Il est à souligner que ces agents de contrôle de la qualité et contre la fraude réclament du « pouvoir judiciaire » leur permettant à riposter à tout commerçant n’obéissant pas les ordres et les décisions et à éviter d’éventuels mauvais actes de la part des commerçant sans attendre l’intervention des agents de sécurité ou de la Gendarmerie nationale.
Les agents réclament ce droit qu’il doit être inclus, selon eux, dans leur statut particulier, vu les risques et les obstacles qu’ils rencontrent dans leur tâche qui reste difficile à accomplir en absence de toute couverture en cas d’accident.
Lors d’accomplissement de leur mission de contrôle, ces agents font fréquemment l’objet d’agressions physiques voire à l’arme blanche, dans la dernière en date a eu lieu lorsqu’un contrôleur avait reçu un coup de couteau assené par un boucher chez lequel il avait trouvé de la viande avariée.
Parmi les obstacles auxquels sont confrontés les agents de contrôle, le refus des P/APC d’exécuter les décisions prises par ces contrôleurs contre les commerçants ayant commis des délits.
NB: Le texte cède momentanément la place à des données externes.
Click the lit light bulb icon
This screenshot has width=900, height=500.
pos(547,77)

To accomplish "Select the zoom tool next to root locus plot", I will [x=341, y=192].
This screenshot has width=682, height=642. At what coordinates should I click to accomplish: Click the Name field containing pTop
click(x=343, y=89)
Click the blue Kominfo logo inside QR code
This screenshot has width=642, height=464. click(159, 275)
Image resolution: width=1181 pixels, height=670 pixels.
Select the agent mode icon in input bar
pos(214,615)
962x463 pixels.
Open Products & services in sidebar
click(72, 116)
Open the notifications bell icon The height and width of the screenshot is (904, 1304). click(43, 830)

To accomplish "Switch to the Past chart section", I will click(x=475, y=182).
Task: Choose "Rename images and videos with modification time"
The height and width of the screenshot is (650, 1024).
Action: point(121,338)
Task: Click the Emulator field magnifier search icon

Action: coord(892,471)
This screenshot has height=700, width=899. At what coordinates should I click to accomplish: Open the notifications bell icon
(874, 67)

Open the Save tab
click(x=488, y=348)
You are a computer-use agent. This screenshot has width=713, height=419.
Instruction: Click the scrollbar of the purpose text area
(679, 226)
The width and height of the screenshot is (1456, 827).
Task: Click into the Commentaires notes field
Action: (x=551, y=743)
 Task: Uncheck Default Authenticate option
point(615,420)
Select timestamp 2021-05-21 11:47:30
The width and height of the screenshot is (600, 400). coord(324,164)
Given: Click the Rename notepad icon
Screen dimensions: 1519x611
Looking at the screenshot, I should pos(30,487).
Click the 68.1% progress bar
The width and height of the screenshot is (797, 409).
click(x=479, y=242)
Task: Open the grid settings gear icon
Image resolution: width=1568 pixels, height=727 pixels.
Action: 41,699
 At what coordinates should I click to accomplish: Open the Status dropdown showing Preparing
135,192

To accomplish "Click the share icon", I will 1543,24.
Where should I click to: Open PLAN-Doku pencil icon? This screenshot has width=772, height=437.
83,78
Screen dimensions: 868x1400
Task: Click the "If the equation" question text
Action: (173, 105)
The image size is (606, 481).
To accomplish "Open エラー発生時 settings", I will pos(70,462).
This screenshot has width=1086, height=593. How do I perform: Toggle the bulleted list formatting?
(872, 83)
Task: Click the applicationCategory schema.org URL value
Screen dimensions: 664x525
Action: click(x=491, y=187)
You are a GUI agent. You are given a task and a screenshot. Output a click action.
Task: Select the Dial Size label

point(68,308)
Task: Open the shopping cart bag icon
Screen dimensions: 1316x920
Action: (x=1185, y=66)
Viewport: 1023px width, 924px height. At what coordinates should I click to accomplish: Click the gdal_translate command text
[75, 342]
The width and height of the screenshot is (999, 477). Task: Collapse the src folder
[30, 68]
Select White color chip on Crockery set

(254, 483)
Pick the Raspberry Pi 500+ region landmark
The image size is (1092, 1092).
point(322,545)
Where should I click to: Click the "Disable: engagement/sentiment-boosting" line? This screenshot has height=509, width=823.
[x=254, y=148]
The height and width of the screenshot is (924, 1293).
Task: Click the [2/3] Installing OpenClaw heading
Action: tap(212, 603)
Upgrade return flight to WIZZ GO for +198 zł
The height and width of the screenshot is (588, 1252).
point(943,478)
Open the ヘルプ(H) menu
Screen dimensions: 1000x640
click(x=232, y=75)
A ce sujet, les contrôleurs interpellent les walis à intervenir car selon eux des maires ayant des intérêts avec ces commerçants refusent de procéder à la fermeture des certains locaux commerciaux de ces derniers.
Selon des sources de la Direction du contrôle de la qualité et contre la fraude, le nombre d’agression dont font l’objet les contrôleurs et les inspecteurs prend des proportions inquiétantes, c’est pourquoi ces derniers réclament d’ailleurs davantage de sécurité en prétextant que certains d’entre eux ont subi des agressions très « graves ».